[Items from a data source]
■ ■ ■
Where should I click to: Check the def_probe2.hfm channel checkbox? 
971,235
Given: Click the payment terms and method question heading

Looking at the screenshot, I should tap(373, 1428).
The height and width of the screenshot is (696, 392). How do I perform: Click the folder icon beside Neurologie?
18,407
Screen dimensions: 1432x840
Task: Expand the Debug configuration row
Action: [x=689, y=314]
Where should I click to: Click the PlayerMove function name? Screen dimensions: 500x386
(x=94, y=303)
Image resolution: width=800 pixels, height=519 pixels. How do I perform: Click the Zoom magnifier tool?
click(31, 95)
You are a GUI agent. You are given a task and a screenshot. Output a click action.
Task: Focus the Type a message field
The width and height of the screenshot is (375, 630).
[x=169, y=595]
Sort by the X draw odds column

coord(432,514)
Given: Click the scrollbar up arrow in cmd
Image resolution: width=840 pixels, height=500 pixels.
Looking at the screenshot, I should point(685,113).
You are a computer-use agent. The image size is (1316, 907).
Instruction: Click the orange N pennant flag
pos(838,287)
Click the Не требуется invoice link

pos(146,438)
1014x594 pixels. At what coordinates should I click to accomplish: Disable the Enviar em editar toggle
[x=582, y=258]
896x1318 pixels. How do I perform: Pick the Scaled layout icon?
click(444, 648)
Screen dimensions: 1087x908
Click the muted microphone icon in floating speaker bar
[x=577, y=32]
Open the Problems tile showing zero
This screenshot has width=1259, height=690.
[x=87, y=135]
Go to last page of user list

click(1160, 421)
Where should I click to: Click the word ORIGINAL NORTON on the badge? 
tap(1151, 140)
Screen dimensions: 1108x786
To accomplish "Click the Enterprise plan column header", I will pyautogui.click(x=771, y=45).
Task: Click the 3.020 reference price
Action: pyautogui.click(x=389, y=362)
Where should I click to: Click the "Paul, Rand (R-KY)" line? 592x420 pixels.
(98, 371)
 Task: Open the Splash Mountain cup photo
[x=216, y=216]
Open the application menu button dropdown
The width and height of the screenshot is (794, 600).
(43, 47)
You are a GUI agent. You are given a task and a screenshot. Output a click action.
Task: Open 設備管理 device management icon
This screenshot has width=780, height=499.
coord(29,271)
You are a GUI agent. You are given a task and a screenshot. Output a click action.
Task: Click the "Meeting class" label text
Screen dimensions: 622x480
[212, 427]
■ ■ ■
Task prompt:
With nothing left out, return each entry exactly.

Solution to the problem:
Where should I click to: Check the def_probe2.hfm channel checkbox? 
971,235
Given: Click the payment terms and method question heading

Looking at the screenshot, I should tap(373, 1428).
The height and width of the screenshot is (696, 392). How do I perform: Click the folder icon beside Neurologie?
18,407
Screen dimensions: 1432x840
Task: Expand the Debug configuration row
Action: [x=689, y=314]
Where should I click to: Click the PlayerMove function name? Screen dimensions: 500x386
(x=94, y=303)
Image resolution: width=800 pixels, height=519 pixels. How do I perform: Click the Zoom magnifier tool?
click(31, 95)
You are a GUI agent. You are given a task and a screenshot. Output a click action.
Task: Focus the Type a message field
The width and height of the screenshot is (375, 630).
[x=169, y=595]
Sort by the X draw odds column

coord(432,514)
Given: Click the scrollbar up arrow in cmd
Image resolution: width=840 pixels, height=500 pixels.
Looking at the screenshot, I should point(685,113).
You are a computer-use agent. The image size is (1316, 907).
Instruction: Click the orange N pennant flag
pos(838,287)
Click the Не требуется invoice link

pos(146,438)
1014x594 pixels. At what coordinates should I click to accomplish: Disable the Enviar em editar toggle
[x=582, y=258]
896x1318 pixels. How do I perform: Pick the Scaled layout icon?
click(444, 648)
Screen dimensions: 1087x908
Click the muted microphone icon in floating speaker bar
[x=577, y=32]
Open the Problems tile showing zero
This screenshot has width=1259, height=690.
[x=87, y=135]
Go to last page of user list

click(1160, 421)
Where should I click to: Click the word ORIGINAL NORTON on the badge? 
tap(1151, 140)
Screen dimensions: 1108x786
To accomplish "Click the Enterprise plan column header", I will pyautogui.click(x=771, y=45).
Task: Click the 3.020 reference price
Action: pyautogui.click(x=389, y=362)
Where should I click to: Click the "Paul, Rand (R-KY)" line? 592x420 pixels.
(98, 371)
 Task: Open the Splash Mountain cup photo
[x=216, y=216]
Open the application menu button dropdown
The width and height of the screenshot is (794, 600).
(43, 47)
You are a GUI agent. You are given a task and a screenshot. Output a click action.
Task: Open 設備管理 device management icon
This screenshot has width=780, height=499.
coord(29,271)
You are a GUI agent. You are given a task and a screenshot. Output a click action.
Task: Click the "Meeting class" label text
Screen dimensions: 622x480
[212, 427]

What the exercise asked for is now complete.